▸ DIRECTIVE
Count the lines of the items below that contain the word "Open". Reply with only the number.

(Location data for words and elements)
-*-

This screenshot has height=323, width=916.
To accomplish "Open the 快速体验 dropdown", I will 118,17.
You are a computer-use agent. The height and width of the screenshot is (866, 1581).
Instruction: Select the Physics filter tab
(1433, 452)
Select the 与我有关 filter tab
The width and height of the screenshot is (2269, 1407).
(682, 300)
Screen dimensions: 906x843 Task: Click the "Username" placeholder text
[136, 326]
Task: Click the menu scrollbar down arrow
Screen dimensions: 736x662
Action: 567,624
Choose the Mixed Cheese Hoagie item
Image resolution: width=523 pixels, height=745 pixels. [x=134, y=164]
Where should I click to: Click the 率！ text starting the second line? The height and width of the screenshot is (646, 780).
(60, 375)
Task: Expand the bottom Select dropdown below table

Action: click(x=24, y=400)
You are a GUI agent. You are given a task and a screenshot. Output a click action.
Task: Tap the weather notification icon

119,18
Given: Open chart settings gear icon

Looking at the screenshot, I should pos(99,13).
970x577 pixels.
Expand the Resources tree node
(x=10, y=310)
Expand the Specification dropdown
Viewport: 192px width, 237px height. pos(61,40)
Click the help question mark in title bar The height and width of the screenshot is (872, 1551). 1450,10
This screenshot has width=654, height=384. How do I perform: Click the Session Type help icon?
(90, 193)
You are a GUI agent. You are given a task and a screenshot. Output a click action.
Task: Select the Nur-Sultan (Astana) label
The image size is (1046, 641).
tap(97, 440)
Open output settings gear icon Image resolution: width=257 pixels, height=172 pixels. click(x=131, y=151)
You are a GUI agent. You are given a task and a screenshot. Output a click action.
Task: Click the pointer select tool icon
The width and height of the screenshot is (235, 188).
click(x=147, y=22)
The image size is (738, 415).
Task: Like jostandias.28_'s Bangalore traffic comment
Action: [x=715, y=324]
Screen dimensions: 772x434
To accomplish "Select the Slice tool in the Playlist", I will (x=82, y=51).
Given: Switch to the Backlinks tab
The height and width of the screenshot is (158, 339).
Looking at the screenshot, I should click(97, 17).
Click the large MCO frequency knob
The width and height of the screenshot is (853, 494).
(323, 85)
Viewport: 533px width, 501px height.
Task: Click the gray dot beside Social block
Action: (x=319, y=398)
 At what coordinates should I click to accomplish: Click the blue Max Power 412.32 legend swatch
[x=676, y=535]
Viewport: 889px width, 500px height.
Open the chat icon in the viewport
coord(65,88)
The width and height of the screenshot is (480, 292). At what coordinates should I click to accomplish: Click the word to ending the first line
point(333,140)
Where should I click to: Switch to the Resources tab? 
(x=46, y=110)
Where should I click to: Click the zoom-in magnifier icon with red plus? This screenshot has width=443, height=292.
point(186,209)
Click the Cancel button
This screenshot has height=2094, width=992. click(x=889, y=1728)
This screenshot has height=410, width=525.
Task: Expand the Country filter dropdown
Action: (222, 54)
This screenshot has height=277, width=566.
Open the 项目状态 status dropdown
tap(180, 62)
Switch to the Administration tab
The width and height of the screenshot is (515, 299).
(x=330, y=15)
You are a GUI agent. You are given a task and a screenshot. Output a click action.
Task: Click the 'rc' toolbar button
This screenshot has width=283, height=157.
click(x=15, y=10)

-*-

▸ RESULT OF THE TASK
5